Le comento a un amigo el argumento de la novela que me gustaría escribir; la única que escribiría hoy en caso de que el otoño removiese algo más que hojarasca. Obsérvese que no digo “me dispongo”, es decir, que esta vez la amenaza es de segunda y no tiene visos de prosperar. Para mi sorpresa, me responde que está aburrido de ciertos temas, que quiere algo distinto – él sí que utiliza el verbo querer, sin sonrojo, tratándome como a una máquina expendedora-. En definitiva: que ya que no creo por dinero, sino por vicio, que incube algo que le excite la neurona. Me quedo sin habla, y acto seguido me pregunto si quiere leerme a mí, en un argumento diferente, o si simplemente demanda otro tipo de información. Neutrinos, agujeros de gusano, teoría de las cuerdas, rollo Punset. Como le respeto demasiado, no respondo lo que debiera; que la escritura, como cualquier otro arte, nace de una pulsión interna, y que si esa pulsión interna se sustenta en estudios de mercado, no es pulsión, sino negocio. Sí, ya sé que hay escritores que antes de encender el ordenador conocen en porcentajes el interés que suscitan los magos adolescentes, los líos de cálices y monjes trastornados y las rubias cornudas en trámites de separación, pero ese no es mi estilo, ni mi interés, ni mi paraguas estético. Y así me va. (La verdad: no siempre acierto a interpretar las etiquetas de “outsider” o “francotirador”. En la periferia sopla el cierzo y no gastamos incondicionales).
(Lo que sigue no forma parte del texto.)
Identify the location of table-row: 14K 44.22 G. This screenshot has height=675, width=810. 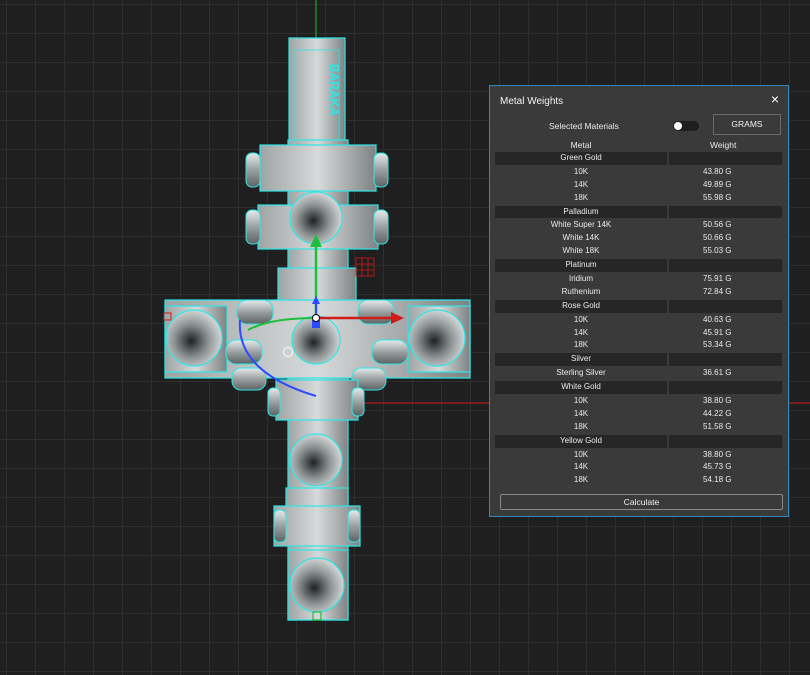
(638, 414).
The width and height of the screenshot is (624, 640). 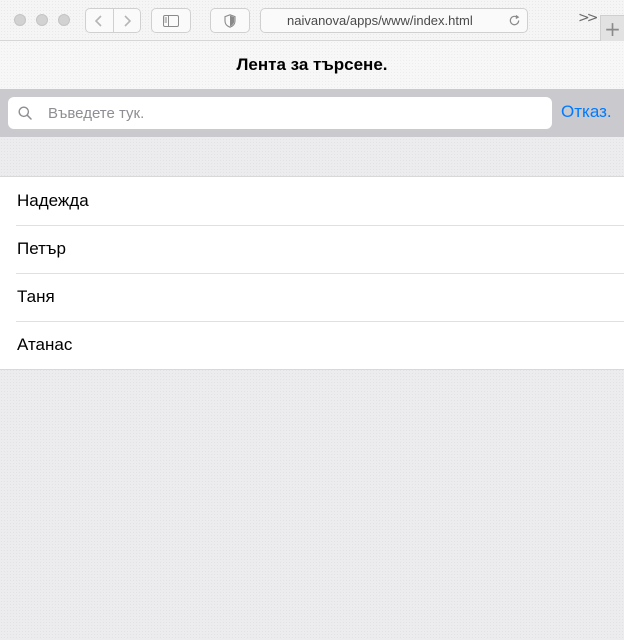 I want to click on list-item-label: Надежда, so click(x=53, y=200).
En un país que cada día se parece más a Suiza, donde lo que no es obligatorio está prohibido, donde se me dice desde el minuto uno dónde puedo fumar, dónde someterme al dress code, dónde hablar euskera o catalán, dónde y cuándo ser ecologista o multicultural, dónde escolarizar a mis hijos, dónde jugar a ser progre, dónde y cuándo ejercer de tolerante (aborrezco la palabra, sobre todo si se ahorran el adjetivo modificador), y donde ser eternamente joven y guapo es casi un imperativo legal, sólo me falta que los amiguetes me soplen los argumentos en el oído, porque si no, no.
Enough is enough!
Jamás se me ocurriría sugerirle a un escultor que dejara los bustos y se dedicase a esculpir palomos gigantes o gordas curvilíneas. Ni a un pintor pedirle que cambiase la abstracción o el retrato hiperrealista por los bodegones. No le pediría a Agatha Ruiz de la Prada una colección discreta ni a Llongueras contenida moderación. Léeme o no me leas, que nunca te he puesto una pistola en el entrecejo, pero, por favor, no me digas lo que “tengo” que escribir. Yo, al contrario que Linda Evangelista y otras compañeras de camada, sí me levanto de la cama por menos de 10.000 dólares. Yo no quiero salir de pobre, me invento mis propias historias e irradio, ¡hay que joderse!, cotidaneidad.